Extracted data entries:

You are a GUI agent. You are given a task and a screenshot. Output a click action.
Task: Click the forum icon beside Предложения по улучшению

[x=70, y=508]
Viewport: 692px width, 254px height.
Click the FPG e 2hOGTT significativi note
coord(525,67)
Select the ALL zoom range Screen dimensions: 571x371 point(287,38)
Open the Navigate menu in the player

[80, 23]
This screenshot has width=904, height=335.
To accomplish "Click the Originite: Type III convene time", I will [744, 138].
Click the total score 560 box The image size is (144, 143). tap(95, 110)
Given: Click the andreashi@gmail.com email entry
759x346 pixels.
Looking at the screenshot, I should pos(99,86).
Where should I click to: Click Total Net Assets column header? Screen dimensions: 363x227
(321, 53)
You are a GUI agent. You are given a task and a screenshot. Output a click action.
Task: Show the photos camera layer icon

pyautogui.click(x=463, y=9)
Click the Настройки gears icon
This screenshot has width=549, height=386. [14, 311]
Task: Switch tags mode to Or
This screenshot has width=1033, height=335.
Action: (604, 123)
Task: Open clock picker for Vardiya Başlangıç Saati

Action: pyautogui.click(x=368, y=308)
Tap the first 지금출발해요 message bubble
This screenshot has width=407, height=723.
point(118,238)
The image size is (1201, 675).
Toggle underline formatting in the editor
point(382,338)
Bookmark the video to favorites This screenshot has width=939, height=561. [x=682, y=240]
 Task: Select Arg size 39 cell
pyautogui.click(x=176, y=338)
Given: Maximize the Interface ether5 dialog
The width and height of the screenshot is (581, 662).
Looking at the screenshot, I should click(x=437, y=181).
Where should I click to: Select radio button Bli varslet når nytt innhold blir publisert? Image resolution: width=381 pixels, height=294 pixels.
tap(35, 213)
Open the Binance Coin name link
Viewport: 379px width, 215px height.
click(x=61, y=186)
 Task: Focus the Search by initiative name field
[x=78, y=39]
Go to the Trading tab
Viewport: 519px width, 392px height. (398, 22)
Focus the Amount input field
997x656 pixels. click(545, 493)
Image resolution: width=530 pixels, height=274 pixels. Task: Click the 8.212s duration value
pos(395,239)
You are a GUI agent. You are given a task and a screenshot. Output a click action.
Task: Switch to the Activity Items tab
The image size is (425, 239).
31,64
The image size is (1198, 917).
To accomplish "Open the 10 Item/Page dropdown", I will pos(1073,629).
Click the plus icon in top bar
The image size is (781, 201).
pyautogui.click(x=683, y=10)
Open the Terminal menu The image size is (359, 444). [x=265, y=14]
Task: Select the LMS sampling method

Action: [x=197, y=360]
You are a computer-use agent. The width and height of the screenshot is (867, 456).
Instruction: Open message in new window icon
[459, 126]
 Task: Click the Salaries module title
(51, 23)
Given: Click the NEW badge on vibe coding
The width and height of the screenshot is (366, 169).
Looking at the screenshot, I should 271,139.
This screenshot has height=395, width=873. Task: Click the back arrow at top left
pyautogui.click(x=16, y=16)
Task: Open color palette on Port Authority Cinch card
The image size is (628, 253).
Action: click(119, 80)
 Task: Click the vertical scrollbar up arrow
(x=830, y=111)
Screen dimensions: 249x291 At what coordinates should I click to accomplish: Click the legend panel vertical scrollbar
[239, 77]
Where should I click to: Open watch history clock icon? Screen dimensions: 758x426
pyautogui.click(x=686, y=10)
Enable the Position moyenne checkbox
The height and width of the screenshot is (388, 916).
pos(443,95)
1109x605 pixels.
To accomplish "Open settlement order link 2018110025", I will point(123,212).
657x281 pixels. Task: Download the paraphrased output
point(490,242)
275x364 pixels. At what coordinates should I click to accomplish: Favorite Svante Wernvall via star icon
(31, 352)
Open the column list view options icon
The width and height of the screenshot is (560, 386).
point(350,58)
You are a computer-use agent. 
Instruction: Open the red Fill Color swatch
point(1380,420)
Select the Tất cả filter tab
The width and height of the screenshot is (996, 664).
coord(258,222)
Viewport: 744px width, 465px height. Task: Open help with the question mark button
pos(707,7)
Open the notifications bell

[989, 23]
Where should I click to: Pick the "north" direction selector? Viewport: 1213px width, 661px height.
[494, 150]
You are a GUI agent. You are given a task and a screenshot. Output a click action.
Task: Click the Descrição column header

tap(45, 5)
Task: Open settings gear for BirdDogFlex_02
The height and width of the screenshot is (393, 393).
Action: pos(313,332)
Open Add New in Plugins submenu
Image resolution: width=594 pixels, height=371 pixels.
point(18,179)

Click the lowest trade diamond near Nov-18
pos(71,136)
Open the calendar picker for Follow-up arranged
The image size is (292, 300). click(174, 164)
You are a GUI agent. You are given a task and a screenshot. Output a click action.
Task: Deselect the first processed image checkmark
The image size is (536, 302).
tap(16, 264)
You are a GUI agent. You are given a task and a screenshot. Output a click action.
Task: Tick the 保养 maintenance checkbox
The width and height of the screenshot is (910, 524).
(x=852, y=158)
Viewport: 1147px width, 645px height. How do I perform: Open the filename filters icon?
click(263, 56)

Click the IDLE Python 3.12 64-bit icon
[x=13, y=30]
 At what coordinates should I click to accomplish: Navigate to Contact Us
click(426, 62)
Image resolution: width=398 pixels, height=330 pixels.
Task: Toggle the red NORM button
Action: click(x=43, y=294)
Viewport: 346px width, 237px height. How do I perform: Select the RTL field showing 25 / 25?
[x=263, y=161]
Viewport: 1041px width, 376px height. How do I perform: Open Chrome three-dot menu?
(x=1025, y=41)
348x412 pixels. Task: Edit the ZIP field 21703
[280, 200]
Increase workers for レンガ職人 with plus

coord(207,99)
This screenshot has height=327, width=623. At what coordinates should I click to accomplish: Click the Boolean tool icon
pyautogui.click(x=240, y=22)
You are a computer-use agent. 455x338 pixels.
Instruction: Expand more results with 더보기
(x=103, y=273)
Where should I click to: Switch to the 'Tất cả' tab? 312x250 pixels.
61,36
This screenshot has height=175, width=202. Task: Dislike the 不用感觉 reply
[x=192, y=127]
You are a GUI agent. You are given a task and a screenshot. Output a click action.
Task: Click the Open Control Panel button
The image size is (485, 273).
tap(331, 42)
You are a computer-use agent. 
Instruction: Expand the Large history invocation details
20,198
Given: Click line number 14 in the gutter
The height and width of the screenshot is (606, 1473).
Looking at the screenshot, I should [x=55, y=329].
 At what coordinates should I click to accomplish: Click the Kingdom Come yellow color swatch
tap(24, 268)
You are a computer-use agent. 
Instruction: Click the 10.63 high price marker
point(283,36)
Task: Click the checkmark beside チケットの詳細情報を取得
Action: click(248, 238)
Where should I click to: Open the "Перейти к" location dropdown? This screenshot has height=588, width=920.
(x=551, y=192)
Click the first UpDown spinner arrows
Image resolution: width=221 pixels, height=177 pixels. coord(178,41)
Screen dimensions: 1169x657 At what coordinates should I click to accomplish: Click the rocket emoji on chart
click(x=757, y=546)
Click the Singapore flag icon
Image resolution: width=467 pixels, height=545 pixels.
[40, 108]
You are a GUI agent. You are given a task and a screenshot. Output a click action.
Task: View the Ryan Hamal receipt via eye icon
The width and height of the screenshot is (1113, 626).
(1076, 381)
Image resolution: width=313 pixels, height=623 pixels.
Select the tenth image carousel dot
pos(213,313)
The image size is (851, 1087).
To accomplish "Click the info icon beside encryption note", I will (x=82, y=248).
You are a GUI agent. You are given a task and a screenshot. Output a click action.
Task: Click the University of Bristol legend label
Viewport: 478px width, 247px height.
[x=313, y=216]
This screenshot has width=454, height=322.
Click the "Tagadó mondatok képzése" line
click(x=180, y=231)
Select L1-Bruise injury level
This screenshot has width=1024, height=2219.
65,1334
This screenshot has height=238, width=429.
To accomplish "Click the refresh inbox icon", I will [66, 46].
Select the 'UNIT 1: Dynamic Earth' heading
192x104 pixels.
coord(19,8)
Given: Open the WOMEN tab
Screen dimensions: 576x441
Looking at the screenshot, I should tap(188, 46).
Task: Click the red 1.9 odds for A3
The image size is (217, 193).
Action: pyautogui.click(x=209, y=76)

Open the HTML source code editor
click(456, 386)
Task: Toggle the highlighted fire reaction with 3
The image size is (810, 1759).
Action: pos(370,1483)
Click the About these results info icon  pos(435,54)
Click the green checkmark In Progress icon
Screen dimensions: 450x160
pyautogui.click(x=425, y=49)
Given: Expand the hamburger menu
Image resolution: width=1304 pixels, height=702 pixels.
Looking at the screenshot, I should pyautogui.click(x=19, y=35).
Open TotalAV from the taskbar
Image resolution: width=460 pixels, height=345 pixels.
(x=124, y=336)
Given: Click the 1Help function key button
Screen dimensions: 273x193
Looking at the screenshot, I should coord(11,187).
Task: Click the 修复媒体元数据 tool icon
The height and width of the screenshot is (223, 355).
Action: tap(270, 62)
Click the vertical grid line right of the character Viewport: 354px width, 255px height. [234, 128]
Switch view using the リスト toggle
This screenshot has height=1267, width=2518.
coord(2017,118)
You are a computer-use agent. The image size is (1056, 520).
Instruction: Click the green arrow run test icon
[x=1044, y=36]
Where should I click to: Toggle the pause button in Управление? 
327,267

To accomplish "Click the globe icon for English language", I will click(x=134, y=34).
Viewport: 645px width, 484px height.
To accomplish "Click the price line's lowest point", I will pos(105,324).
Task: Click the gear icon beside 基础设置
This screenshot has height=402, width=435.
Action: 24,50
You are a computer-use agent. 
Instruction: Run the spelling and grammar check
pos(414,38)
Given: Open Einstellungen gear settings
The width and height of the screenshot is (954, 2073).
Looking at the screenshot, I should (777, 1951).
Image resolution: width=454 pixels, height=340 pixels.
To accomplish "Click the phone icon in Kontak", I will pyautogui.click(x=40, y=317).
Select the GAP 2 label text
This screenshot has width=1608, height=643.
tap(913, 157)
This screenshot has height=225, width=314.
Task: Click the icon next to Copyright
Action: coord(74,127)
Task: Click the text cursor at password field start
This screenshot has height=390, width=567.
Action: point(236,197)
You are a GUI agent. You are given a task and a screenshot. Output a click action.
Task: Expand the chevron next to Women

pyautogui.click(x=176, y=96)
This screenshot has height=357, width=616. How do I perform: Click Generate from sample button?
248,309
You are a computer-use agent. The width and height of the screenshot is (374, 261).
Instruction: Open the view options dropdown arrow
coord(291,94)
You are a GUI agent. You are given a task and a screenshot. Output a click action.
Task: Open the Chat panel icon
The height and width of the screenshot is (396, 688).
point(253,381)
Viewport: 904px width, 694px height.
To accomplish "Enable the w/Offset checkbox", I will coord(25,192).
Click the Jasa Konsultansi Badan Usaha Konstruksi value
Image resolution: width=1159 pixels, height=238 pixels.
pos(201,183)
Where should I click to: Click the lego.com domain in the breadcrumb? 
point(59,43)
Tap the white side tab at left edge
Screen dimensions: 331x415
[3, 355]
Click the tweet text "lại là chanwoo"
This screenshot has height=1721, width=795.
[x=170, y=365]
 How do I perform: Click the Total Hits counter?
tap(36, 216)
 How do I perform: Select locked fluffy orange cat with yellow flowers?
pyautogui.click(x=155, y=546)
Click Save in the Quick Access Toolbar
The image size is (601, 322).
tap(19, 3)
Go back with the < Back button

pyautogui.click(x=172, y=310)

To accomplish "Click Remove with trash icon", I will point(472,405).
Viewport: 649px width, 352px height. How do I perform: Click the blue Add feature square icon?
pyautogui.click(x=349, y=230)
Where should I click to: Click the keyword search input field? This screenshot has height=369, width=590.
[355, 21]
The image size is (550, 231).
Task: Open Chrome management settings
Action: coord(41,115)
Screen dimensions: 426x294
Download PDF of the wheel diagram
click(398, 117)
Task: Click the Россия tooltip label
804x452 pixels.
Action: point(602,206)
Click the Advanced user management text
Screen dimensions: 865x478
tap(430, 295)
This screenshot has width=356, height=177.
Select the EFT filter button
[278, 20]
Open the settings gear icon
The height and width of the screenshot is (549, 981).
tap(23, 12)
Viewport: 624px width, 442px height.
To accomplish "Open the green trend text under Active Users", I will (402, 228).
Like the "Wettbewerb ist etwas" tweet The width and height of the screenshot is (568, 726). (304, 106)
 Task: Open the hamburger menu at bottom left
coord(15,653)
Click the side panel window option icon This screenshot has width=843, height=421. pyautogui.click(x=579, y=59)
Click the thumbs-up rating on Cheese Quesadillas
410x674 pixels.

WHAT YOU SHOULD DO
I'd like the lines above from the one with "Enable the Position moyenne checkbox" up to and including the one with "Open the column list view options icon" copied exactly, with no other lines.

SOLUTION
Enable the Position moyenne checkbox
The height and width of the screenshot is (388, 916).
pos(443,95)
1109x605 pixels.
To accomplish "Open settlement order link 2018110025", I will point(123,212).
657x281 pixels. Task: Download the paraphrased output
point(490,242)
275x364 pixels. At what coordinates should I click to accomplish: Favorite Svante Wernvall via star icon
(31, 352)
Open the column list view options icon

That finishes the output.